Uno de los mayores problemas medioambientales de España
La montaña de neumáticos de Seseña comenzó a formarse a finales de los años 90, pero no fue hasta el año 2003 cuando la empresa que los depositaba en estos terrenos solicitó licencia para su triturado y reciclaje, que incumplió, lo que dio inicio a uno de los mayores problemas medioambientales de España.
El cementerio de neumáticos, que acumula
cinco millones de ruedas, se expande a los largo de
casi once hectáreas situadas a menos de medio kilómetro de la urbanización
El Quiñón de Seseña (Toledo), de las cuales un tercio se encuentran en la localidad
Valdemoro (Madrid). Se trata del
cementerio de neumáticos más grande de Europa, uno de los aproximadamente quince depósitos "históricos" de ruedas fuera de uso que existen en España, una situación "muy residual" con la que se acabó a partir de la aprobación de un real decreto del año 2005 sobre la gestión de este tipo de material.
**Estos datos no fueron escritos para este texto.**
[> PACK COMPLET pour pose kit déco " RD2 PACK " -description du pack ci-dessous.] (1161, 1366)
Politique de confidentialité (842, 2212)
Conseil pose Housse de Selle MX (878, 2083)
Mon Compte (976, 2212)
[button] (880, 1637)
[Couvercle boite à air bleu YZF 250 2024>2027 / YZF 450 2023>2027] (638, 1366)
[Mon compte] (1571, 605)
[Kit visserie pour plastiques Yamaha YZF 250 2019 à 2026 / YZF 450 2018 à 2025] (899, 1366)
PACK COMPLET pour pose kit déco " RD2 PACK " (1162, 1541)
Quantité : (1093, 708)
Según un portavoz del Sistema de Gestión de Neumáticos Usados (SIGNUS), las comunidades autónomas están teniendo en cuenta estos almacenamientos para su gestión, pero en el caso del de Seseña es más complejo por
concurrir dos CCAA (Madrid y Castilla-La Mancha). Los neumáticos comenzaron a acumularse en la localidad toledana a finales de los 90, pero la montaña creció tanto que empezó a ocupar también terrenos del municipio madrileño de Valdemoro.
Fue a las puertas del nuevo siglo cuando la empresa
Disfilt SA, dedicada a la fabricación de neumáticos y cámaras de caucho, comenzó a utilizar los terrenos de Seseña, alquilados a dos propietarios particulares, para depositar las ruedas sin contar con licencia ninguna. El exalcalde de IU
Manuel Fuentes recuerda a Efe que interpusieron las primeras denuncias por estos hechos desde la oposición en el año 1998 y alrededor del año 2000 se produjo el primer
incendio, "aunque la magnitud fue muy baja", y fue sofocado en un solo día.
Tres años después, en abril del año
2003, coincidiendo con la construcción de la megaurbanización El Quiñón de Francisco Hernando
"El Pocero", la empresa
solicitó la licencia municipal, pero la incumplió, lo que motivó inspecciones y sanciones por parte de la Junta de Comunidades, hasta que un juzgado
declaró ilegal la actividad en el año 2009 y precintó el cementerio. Fuentes recuerda, no obstante, que no se han depositado neumáticos en este lugar, "a no ser que haya entrado un camión a escondidas",
desde el año 2006 e incluso durante estos años la Policía Local y los agentes medioambientales de la Junta custodiaron los terrenos para evitar nuevos depósitos.
En la sentencia judicial del año 2009, el juez condenaba al propietario de la empresa a tres meses de prisión, junto a una multa, al considerarlo responsable de un delito contra el medio ambiente. En el año 2011, el Ayuntamiento de Seseña consiguió que un juez decretase la parcela, actualmente propiedad de dos empresas inmobiliarias, como "
bien abandonado", de modo que el Consistorio podía hacerse cargo del triturado y de la retirada de neumáticos. Para esta actividad, en un principio, el Consistorio contrató a una empresa senegalesa, pero luego rescindió el contrato, y se lo encargó a Gestión de Deshechos y Ruedas Iberia, que tampoco pudo hacerse cargo de la retirada de ruedas por su gran número y por la complejidad de la tarea.
El pasado mes de febrero, el Ayuntamiento de Seseña informó de que había resuelto "de común acuerdo" el convenio de colaboración con esta y explicó que, tras este acuerdo, se daba vía libre al Ministerio de Medio Ambiente y a las consejerías de Medio Ambiente de Madrid y de Castilla-La Mancha para que "actuando de acuerdo a sus competencias", adoptasen
la solución "más efectiva para finalizar la eliminación del depósito de neumáticos fuera de uso".